耐性・依存 耐性は生じない。 身体的依存はないが、精神的依存を生ずる。慢性化が進むと被害妄想や追跡妄想が生じ、精神分裂病様の精神障害を起こす。更には幻覚、精神錯乱を来たし、痙攣もおきる。急性中毒の場合、失神、呼吸障害を生じ、心機能障害をひきおこし、時に死に至る。

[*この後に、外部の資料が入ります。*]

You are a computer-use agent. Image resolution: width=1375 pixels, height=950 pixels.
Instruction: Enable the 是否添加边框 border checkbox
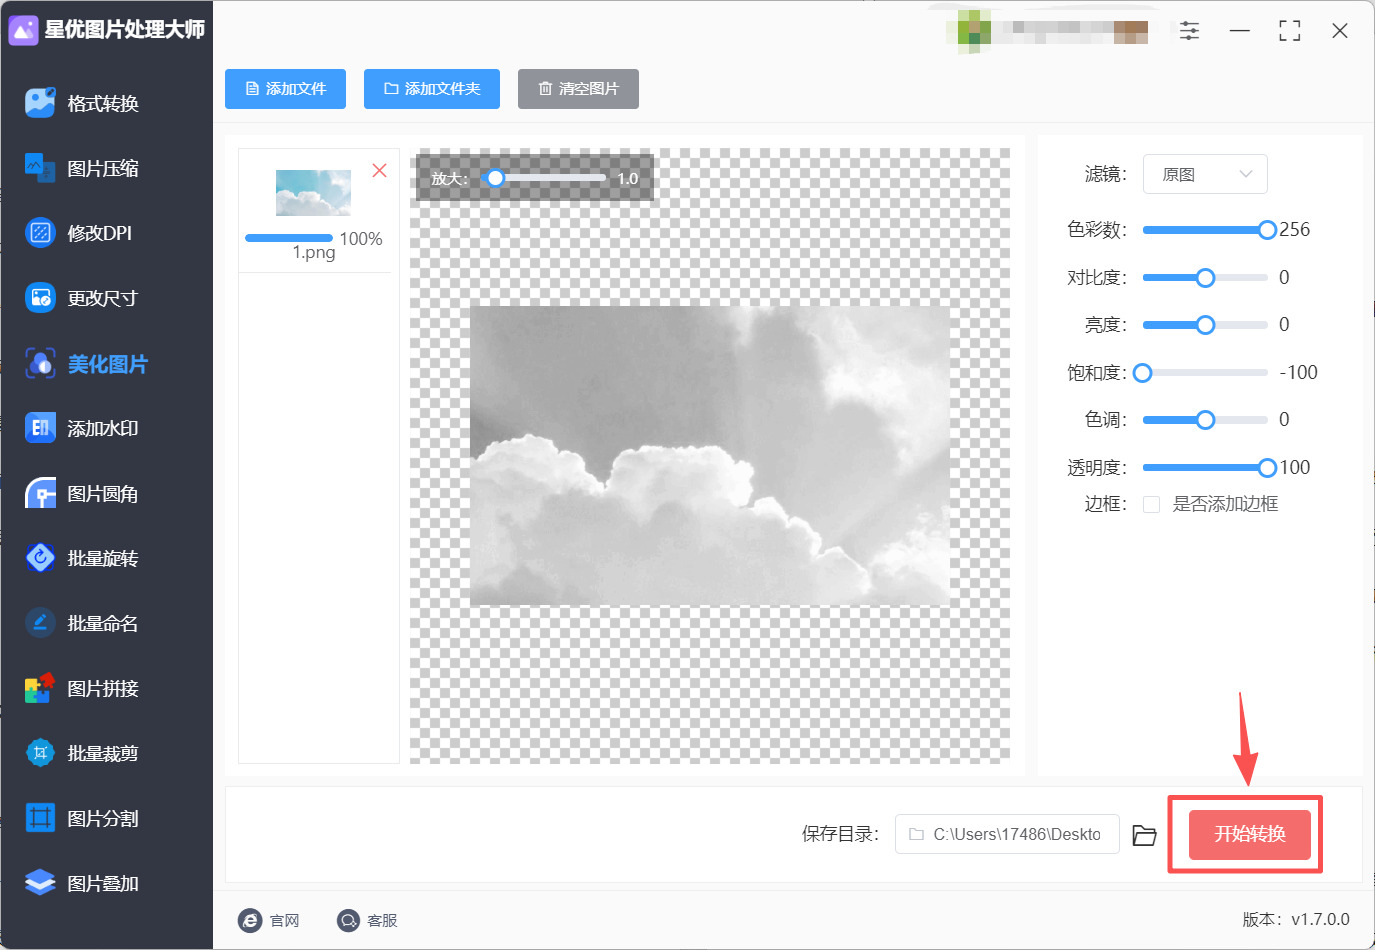1150,504
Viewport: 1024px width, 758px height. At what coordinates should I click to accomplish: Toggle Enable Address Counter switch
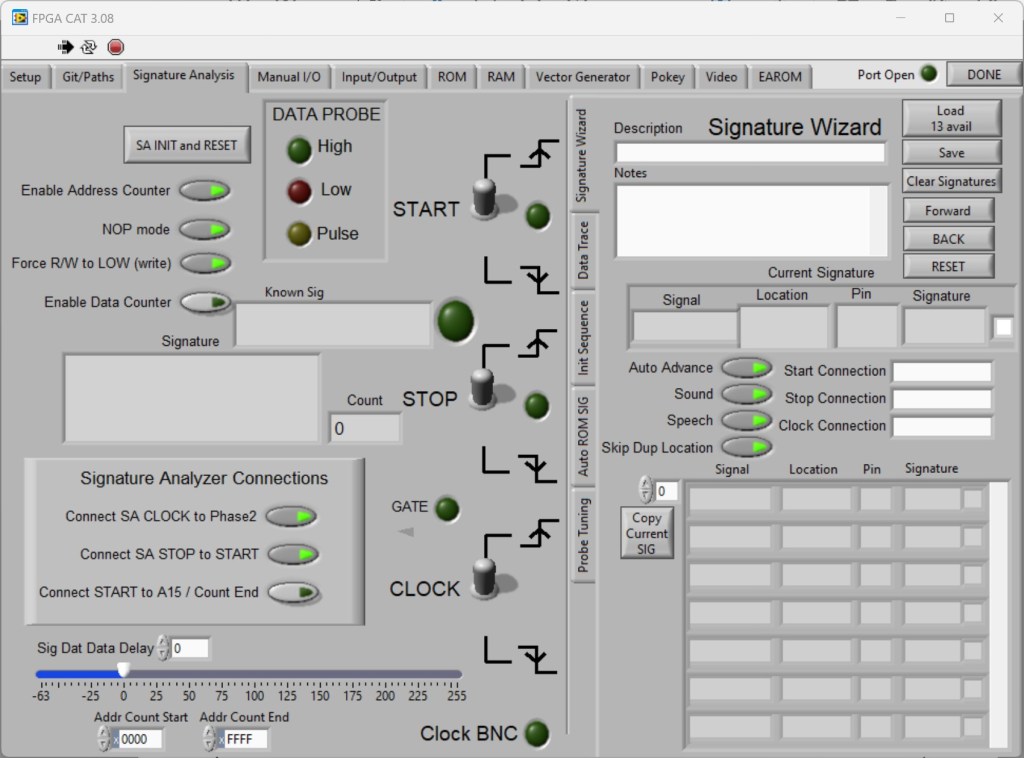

備考 コカ樹はペルーや南米を原産とする潅木である。生薬としてのコカ葉は、年に3〜5回枝先端の若葉を摘み採って乾燥させて作る。コカ葉に含まれる成分には、コカインの他にシンナモイルコカインやベンゾイルエクゴニンなど、化学的にはエクゴニンを基本の形としてもつものがある。純正コカインは、約0.5〜1.0%含まれている総アルカロイドをとって加水分解し、一度エクゴニンを得て、カルボキシル基(COOH)をメチルエステル化し、水酸基(OH)をベンゾイル化すれば得られる。天然コカインは光学活性体で、偏光を左側へ廻す左旋性の性質をもつ。コカ粉末は、なめると苦みがあり舌を暫くの間無感覚にする。 無色無臭の結晶または白色粉末。アルコールまたは水に溶解するが、エーテルには溶けない。 胃痛・百日咳・喘息に内服し、局所麻酔に用いる。コーク、C、スノー、ホワイト等と呼ばれている。 クラックと呼ばれるものは、コカインの粉末を水に溶かしベーキングソーダやアンモニアを加えて、煮沸して作られた白い固形状のものを指す。クラックの場合、薬効時間は6〜8分と短いが、コカインを上回る作用をもつ。アルファメチルチロシン(AMPT)というアミノ酸の薬物を予め投与しておくと、快感を生ずるドーパミンを合成する酵素の働きを阻害し、コカインによる多幸・陶酔感は齎されない。アンデスの人々にとってコカは何千年もの昔から神聖な植物であって、その葉を石灰と混ぜて噛むことによって疲労を癒し、飢えを忘れ、勇気を得ていた。 現在でもこのコカ葉を噛む風習は残っている。よく知られるコカ・コーラはもともとコカ葉とコーラ子(アフリカ原産のアオギリ科の植物の種子を乾燥させた生薬)のエキスを混ぜた飲料であった。コカイン中毒が問題になりアメリカ政府が会社に勧告し、コカ・コーラからコカ葉エキスが除かれた。我国ではその使用に於いて「麻薬及び向精神薬取締法」の制約を受ける。